Wenn man die Liga in den letzten Jahren nicht so intensiv verfolgt hätte, könnte man das Spiel der Madrilenen verteidigen oder zumindest verstehen. Nach dem Barcelona ihre schwächste Saison in langer Zeit spielen, mit 4:0 und 3:0 auswärts in der CL untergegangen sind und zuletzt gegen Juventus rausgeflogen sind, ohne dass Buffon ein Mal im Camp Nou stark parieren musste, sind die Blancos mit ihrer offensivsten Mentalität ins Spiel gegangen, aber auch mit ihrer lässigsten. So, dass sie das auf dem Feld präsentiert haben, was immer bemängelt wird, aber in Wahrheit nie passiert: mit einem BBC das von Defensivaufgaben befreit wurde, was eigentlich eine Seltenheit ist, da Gareth Bale selbst gegen den Tabellenletzten gewöhnlich mit nach hinten arbeitet, um ein 4-4-2 ohne Ball herzustellen. Aber nicht gestern. Bale, Benzema und Ronaldo haben das Spiel im linken Sektor begonnen(alle drei, gemeinsam!) und warteten vorne, während das Mittelfeldtrio fast Mann-gegen-Mann pressten gegen Messi, Iniesta und Rakitic.
Das Pressing, das nur drei Spieler wirklich aktiv verwickelte, schien sehr unausgeglichen, aber in der Anfangsphase war das genug, um Barcelona richtig leiden zu lassen, da sie es kaum hinkriegten, den Ball sicher hinten rauszuspielen. Real Madrid überzeugte nicht, außer denen, die nicht wissen, wer und was Lionel Messi ist. Diese dachten wahrscheinlich, dass der Sieg sicher sei.
Das ging aber nicht lange so weiter. Ohne echten rechten Flügel und mit Modric, der klar an Iniesta gebunden war, was Alba immer wieder völlig frei und Barcelona erkannte dies. So schafften die Gäste es, aus der eigenen Hälfte zu kommen und konnten sich dem Duell nähern, das ihnen den Sieg viel näher brachte: Messi gegen Casemiro.

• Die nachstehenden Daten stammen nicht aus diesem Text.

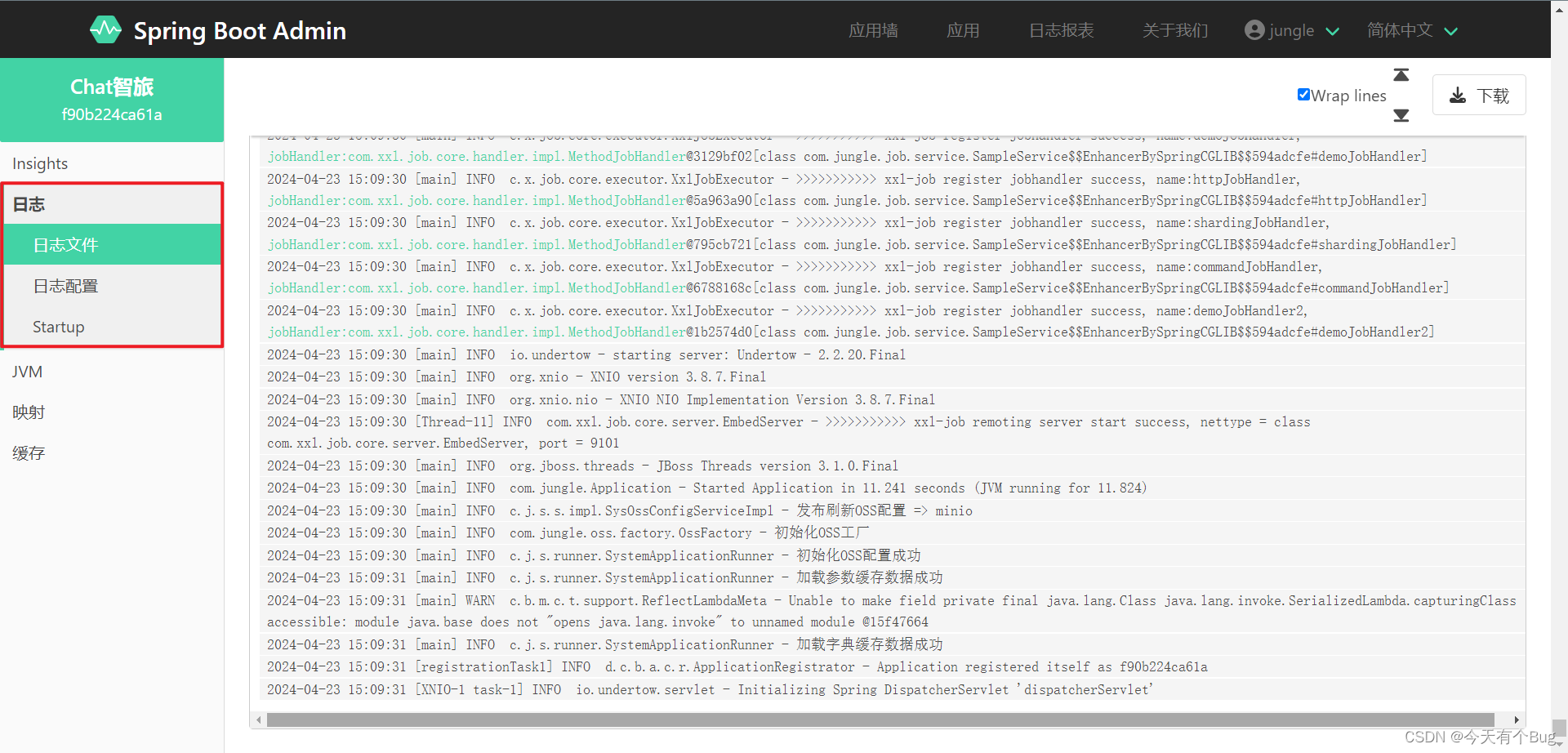
Task: Open 日志配置 in the sidebar
Action: [65, 285]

Zidane lies Busquets frei, um die anderen Mittelfeldspieler plus Messi mit dem Rücken zum Tor angreifen zu können, aber Messi war nie unter Kontrolle. Es gab Szenen, in denen Busquets den Ball zum Argentinier spielte und zwischen ihm und seinem nächsten Gegenspieler, Casemiro, fünf Meter trennte. Der Brasilianer suchte den Ballgewinn, wie er es gerne macht, und für Messi ist sowas wie Einladung zum Tanzen. Die Mannschaft, die Lionel als Team am besten verteidigt hat, überließ diese Aufgabe ausschließlich an Casemiro.

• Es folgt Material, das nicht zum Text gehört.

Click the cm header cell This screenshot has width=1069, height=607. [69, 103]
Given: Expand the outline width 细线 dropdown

Ab hier lässt sich nicht mehr viel zu dem Spiel erzählen, denn es war extrem plump, auf individuelle Spielzüge basierend, ohne dass sich irgendwelche kollektiven Abläufe wiederholten. Auf drei gefährliche Angriffe von Zidanes Jungs folgten zwei von denen von Luis Enrique. Und das, obwohl Suarez, Bale und Benzema praktisch nichts gemacht haben und Alcacer und Cristiano nur etwas mehr als das. Im Gegensatz zu ter Stegen und - ein Glück - Keylor Navas, die verhinderten, dass die Räume, die ihre jeweiligen Defensive dem Gegner eingestanden, sich in dem Ergebnis bemerkbar machte. Und so ging es weiter in der zweiten Hälfte, mit dem Unterschied, dass solange 11 gegen 11 spielten, Madrid mit einem stärker nach hinten arbeitenden Marco Asensio es schaffte, die Anzahl der Angriffe der Katalanen zu verringern, ohne die Anzahl der eigenen zu verändern. Bis Casemiro, kurz vor einem Platzverweis, seine Physis nicht mehr einsetzen konnte, was die Waage wieder in die andere Richtung kippte, bis Rakitic das Spiel drehen konnte und Ramos sich zu einem Platzverweis reißen ließ.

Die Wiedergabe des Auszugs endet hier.